フェラーリを題材とした映画といえば、ジェームズ・マンゴールド監督の「フォードVSフェラーリ(19年)」を思い出しますが、あちらも面白い映画でした。最後のレースの後で、クリスチャン・ベール演じるフォードのドライバーが管制塔にいるエンツォ・フェラーリと視線を交錯させるシーンが素晴らしかった。

今作は、そのエンツォ・フェラーリをアダム・ドライバーが演じています。アダム・ドライバーはリドリー・スコット監督の「ハウス・オブ・グッチ(21年)」でグッチの三代目社長マウリツィオ・グッチも演じていて、どちらもハイブランドの経営者の役です。傲慢だけれども内面に弱さを持つ複雑な人物像というのはアダム・ドライバーの得意とするところです。

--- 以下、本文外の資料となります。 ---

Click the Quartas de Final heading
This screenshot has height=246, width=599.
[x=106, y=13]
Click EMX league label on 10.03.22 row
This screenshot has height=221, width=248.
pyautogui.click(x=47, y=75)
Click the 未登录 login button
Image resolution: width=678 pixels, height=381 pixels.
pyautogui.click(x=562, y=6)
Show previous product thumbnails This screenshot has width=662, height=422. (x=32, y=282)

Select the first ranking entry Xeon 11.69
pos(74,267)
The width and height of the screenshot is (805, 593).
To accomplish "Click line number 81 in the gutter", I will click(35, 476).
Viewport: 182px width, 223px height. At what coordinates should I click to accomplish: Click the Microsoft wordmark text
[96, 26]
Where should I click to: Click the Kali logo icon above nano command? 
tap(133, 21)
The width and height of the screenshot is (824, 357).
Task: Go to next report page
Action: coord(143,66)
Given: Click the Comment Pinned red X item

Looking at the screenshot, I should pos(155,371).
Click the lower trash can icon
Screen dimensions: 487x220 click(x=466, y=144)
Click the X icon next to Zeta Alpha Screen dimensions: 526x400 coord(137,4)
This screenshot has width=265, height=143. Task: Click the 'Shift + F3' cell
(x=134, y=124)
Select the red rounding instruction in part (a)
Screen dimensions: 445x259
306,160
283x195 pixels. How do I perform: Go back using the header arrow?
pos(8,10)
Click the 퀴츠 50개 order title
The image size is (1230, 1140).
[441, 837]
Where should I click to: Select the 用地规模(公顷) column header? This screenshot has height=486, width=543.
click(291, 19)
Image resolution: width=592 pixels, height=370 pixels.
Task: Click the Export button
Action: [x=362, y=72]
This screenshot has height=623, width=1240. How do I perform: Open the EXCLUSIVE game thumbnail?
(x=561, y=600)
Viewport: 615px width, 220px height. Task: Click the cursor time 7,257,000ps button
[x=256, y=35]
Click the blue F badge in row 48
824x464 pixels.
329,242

映画が扱うのは、エンツォ・フェラーリの一生ではなく、1957年の夏のみに焦点を当てています。この夏、フェラーリ社はレースに莫大な資金をつぎ込み、経営が行き詰っています。顧問税理士が、エンツォ・フェラーリに「レースで優勝すれば車が売れる。だからジャガーは車を売るためにレースに出ている。あなたもそうしたらどうか」と言うと、フェラーリは「私はレースに出るために車を売るのだ」と言い放ちます。いわゆる創業者の経営理念ということでしょう。エンツォ・フェラーリ自身がもともとドライバーです。経営理念は「その会社が社会に存在する意義」です。フェラーリは、「売れる車」を作るために存在するのではなく、「レースで勝てる速い車」を作るために存在するのです。今でもそうなのか?きっとそうなのでしょう。だから、今でも跳ね馬フェラーリは、車好きの人々の心を捉えて離さないのです。勿論、企業は時代に伴い変わっていくべき点も多くあります。スポーツカーはガソリンをまき散らすイメージがありますが、現在のフェラーリはHV(ハイブリッド)車にも力を入れていて、株価も大きく上がっています(日経新聞)。それでも、カリスマ的な創業者の強い意志というものは、時代を越えて強烈な光を放ち続けます。経営理念を、時代とともにアップデートさせていくことは簡単ではありませんが、それができたからこそフェラーリは今でも強いブランドたりえているのでしょう。

映画ではそんな「レースが好きだから」とばかりもいっていられない試練がエンツォ・フェラーリを襲います。それでもしたたかに「速い車」を追い求める姿を、マイケル・マン監督はじっくりと描きます。その姿は狂気にも映りますが、今に続くフェラーリを支える、偉大なる経営理念でもあるのです。